DOCUMENT TEXT:
* * * * * * * * *

Spring is in the air and our sap is rising: not only is Tree House finally reaching up to the light, but the buds of our great multi-stemmed sycamore are looking distinctly brighter despite six months of abuse.
We have done what we can to protect the tree, but drain-digging, muck-shifting and scaffold-erecting have all had an impact. No major roots have been cut, but many of the critical fine roots in the top 600mm of ground have been lost. Fortunately, sycamores are tough, with unusually deep tap roots, so I am hopeful that tree and house will continue to flourish together this year.
The tree is a central part of our biodiversity strategy, providing high-rise habitation for some very diverse fauna (including, I fear, rather too many aphids) and shelter for the bird and ladybird sanctuary in our front garden (we're hoping that attention to the ladies will keep the aphids in check). At the other end of the site, our small back garden has been designed to attract some serious pond life and plenty of bees and butterflies. This space is currently occupied by the site office (aka Steve's shed), but this has not deterred me from my annual Easter ritual of over-enthusiastic shopping trips to rural nurseries.

* * * * * * * * *

SOURCE DATA:
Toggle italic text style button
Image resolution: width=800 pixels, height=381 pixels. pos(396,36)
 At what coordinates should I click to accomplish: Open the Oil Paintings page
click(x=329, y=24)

* * * * * * * * *

WHAT THIS EXERCISE ASKS:
A) In the Tree House passage, what nickname is given to the site office?
B) Which building activities does the Tree House passage say have had an impact on the sycamore? List them all.
C) Carry on the Tree House passage from its last sentence.

ANSWER LIST:
A) Steve's shed.

B) Drain-digging, muck-shifting and scaffold-erecting.

C)
Don't assume that you have to be a "wildlife gardener" to make your garden attractive to bug-eyed visitors. You can bring in beneficial guests by avoiding pesticides, using organic methods to improve the soil and including appropriate plants. Although many modern flower cultivars and introductions from abroad are only of interest to humans, it isn't difficult to incorporate choices that bees, birds and butterflies will also enjoy. The Royal Horticultural Society has details about which plants are attractive to whom ( www.rhs.org.uk/learning/research/biodiversity).
We're hoping to be in Tree House by September, so I am planning a late summer fire for our garden-hearth. The main attraction for bees will be a mass of scorched heleniums - bees prefer clumps to scattered flowers - including my favourite, 'Waldtraut', and the towering 'Indianersommer'. Further forward, I'm offering them coal-black scabious and the glowing embers of Geum coccineum. Butterflies will also enjoy the scabious, but their attention is likely to focus on the smoky plumes of Buddleja davidii 'Black Knight'. If you think buddleja, the butterfly bush, is a little too ordinary for your garden, seek out an unusual cultivar from among the B. davidii, globosa and alternifolia varieties, all of which are attractive to butterflies.
There will be other flowers packed into our garden purely for our own pleasure, including the leaping sparks of crocosmia and flaming dahlia 'Cheyenne'. But this entire vision depends on sticking to schedule. Although Ford and I have been assured by our good friend Karen that a house-warming in December will be no less of a draw, it won't be a ball for the bees.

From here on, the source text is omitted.